Der neue Tschurtschenthaler Platz
Der Park ist kein Park mehr, nein, er wird zum Tschurtschenthaler Platz, ein Festplatz, ein Treffpunkt, eine weitere kulturelle Stätte, geschmückt mit architektonischen Highlights und viel Technik welche eine optimalen Festbetrieb garantieren sollen, aber nicht nur!
Seit nun mehr als 5 Jahren wird herum getüftelt an einer weiteren Betonwüste im Herzen von Bruneck und die Kosten explodieren und betragen mittlerweile geschätzte 5 Mio. Euro. Finanzierung unklar, vielleicht über den Recovery Fond?
Im Jahr 2016
Ein Jahr geprägt von so manchen öffentlichen Projekten, das war das Jahr 2016. Die neue Eissporthalle, deren Finanzierung, Rienzpark und nicht zuletzt der Aussichtsturm an der Kaiserwarte waren Stadtgespräch und liessen so einige Gemüter hochkochen, wie jenes des ehemaligen Fraktionschefs und ewigen Kämpfer für eine lebenswerte Stadt, Walter Harpf.
Damals in 2016 beschloss die Stadtgemeinde einen öffentlichen Wettbewerb zu lancieren. Schon lange war man des Tschurtschenthaler Parks überdrüssig.

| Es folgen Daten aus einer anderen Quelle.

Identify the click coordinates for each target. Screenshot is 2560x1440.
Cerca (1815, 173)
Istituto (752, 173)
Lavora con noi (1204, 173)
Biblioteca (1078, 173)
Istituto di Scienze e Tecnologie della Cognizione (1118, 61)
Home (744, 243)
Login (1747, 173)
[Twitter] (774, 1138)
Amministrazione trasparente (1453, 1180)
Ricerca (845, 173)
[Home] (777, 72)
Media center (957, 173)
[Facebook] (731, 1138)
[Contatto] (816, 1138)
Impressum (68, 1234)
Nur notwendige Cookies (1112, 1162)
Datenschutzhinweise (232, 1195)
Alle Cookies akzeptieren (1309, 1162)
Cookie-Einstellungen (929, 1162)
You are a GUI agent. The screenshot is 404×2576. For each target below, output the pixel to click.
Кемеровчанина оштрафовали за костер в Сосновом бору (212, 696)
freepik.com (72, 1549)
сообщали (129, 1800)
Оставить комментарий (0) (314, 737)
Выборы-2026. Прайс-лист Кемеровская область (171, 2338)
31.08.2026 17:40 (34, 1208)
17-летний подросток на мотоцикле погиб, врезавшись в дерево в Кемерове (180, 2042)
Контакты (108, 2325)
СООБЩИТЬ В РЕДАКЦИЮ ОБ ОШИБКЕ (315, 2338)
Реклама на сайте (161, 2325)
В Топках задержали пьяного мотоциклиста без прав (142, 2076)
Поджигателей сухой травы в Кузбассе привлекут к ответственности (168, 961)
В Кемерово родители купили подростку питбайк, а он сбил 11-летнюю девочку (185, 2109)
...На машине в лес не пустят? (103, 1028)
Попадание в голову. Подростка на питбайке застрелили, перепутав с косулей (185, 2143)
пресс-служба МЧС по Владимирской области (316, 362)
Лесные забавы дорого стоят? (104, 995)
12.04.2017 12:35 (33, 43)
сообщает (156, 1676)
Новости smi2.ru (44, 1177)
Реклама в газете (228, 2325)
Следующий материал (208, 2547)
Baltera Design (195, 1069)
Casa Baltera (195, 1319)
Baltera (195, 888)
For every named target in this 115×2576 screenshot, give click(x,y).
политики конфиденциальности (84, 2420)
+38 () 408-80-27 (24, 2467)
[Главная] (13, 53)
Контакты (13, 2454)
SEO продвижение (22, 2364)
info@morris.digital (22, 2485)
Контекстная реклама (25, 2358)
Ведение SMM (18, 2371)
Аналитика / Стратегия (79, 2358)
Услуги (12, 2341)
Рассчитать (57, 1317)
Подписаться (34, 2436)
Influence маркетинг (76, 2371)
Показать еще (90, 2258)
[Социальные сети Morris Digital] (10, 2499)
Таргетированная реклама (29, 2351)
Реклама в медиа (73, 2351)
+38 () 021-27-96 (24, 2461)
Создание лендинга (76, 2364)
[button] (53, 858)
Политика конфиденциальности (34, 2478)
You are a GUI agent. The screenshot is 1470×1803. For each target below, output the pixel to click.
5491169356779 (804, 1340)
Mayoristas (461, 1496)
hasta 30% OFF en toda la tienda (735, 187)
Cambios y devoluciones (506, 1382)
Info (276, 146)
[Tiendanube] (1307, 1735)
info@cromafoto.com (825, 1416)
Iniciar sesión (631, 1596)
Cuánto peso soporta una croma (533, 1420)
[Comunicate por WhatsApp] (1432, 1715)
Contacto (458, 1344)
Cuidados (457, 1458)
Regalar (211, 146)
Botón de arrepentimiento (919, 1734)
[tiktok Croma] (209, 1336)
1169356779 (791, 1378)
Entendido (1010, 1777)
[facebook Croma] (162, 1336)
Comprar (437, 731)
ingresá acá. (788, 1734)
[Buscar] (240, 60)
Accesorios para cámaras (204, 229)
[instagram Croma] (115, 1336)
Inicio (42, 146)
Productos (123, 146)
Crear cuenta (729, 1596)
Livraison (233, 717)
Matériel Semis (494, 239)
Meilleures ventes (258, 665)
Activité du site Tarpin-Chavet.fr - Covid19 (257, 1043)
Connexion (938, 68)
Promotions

Nicht mehr zeitgemäss, abwertentend für die Stadt, erfüllt die Anforderungen seit Jahren nicht mehr. Zudem platzte der Park beim Festbetrieb aus allen Nähten. Eine Lösung musste her.
Etwas Geschichte
Der Platz vor dem Ursulinenkloster wurde im Jahr 1945 im Rahmen eines feierlichen Festabends, der Paul Tschurtschenthaler gewidmet war, nach ihm benannt. Damals legte man sich auf den Namen "Tschurtschenthaler-Park" fest. Der Park ist nach dem Juristen, Heimatforscher und Dichter Paul Tschurtschenthaler (1874-1941) benannt.
Tschurtschenthaler wurde am 2. Juli 1874 im Tschurtschenthalerhaus (Stadtgasse Nr. 39) in Bruneck geboren. Er war eigentlich Jurist und als solcher zunächst Bezirksrichter im Sarntal und später Landesgerichtsrat am Bezirksgericht Bozen. Er schrieb Wanderbücher und Heimatgeschichten, über Almabtriebe im Pustertal, vom Bauernjahr und der Tracht im Sarntal, von seiner Bergkanzlei als Grundbuchschreiber, aber auch über Kleinstadtbräuche in Bruneck, den Lorenzimarkt und den Gewerbebetrieb bzw. das Spielwesen vor der Rainkirche. Außerdem begründete er 1912 das Brunecker Stadtmuseum. Besonders wichtig ist Tschurtschenthaler jedoch für ein zeitgeschichtliches Dokument: In seiner "Brunecker Chronik" verzeichnete er akribisch alle Vorkommnisse und Veränderungen in der Kleinstadt; es sind tagebuchartige Aufzeichnungen, die er von September 1935 bis 1939 regelmäßig führte und die deshalb ein Schlüsseldokument Südtiroler Zeitgeschichte sind. Erst viele Jahre nach seinem Tod wurde die "Chronik" wiederentdeckt und 2000 als Buch veröffentlicht. Tschurtschenthaler optierte 1939 für die Aussiedlung und kam 1940 nach Bregenz, wo er 1941 verstarb. Sein Leichnam wurde auf den Friedhof nach Bruneck überführt. (Quellen: Archiv-Bruneck.it und Wikipedia.org).
Den Park in seiner heutigen Form gibt es wohl schon seit dem Jahre 1974. Am 19. Juli 1974 gab die Bürgerkapelle im neu errichteten Musikpavillon im Tschurtschenthaler Park ihr erstes Konzert. 2008 wurde der Musikpavillon grundlegend saniert und bat für Konzerte und allerlei sonstige Veranstaltungen wieder einen würdigen Rahmen. Unzählige Feuerwehr- Altstadt- und weitere Feste und Konzerte wurden im Tschurtschenthaler Park abgehalten, in wohliger Athomsphäre gings immer rund, man traf sich, as, trank und lauschte der zünftigen Musik.
Der Umbruch
Bis vor einigen Jahren, als dann der recht rasche Abstieg begann. Die Pflege des Parks wurde teilweise bis ganz eingestellt, Sitzgelegenheiten wurden entfernt, Baum um Baum verschwand, bis nun der Park zum Parkplatz degradiert wurde. Grund dafür wohl die Pläne den neuen Park so schnell wie möglich aus dem Boden zu stampfen. Eigentlich sollte der neue Park schon lange realisiert sein, denn der öffentliche Wettbewerk geht wie gesagt auf das Jahr 2016 zurück.
Der Wettbewerb
Aus dem Wettbewerb gingen Mitte 2016 folgende Siegerprojekte hervor:
3. Platz, Angelo Monti Architetto, Como (IT)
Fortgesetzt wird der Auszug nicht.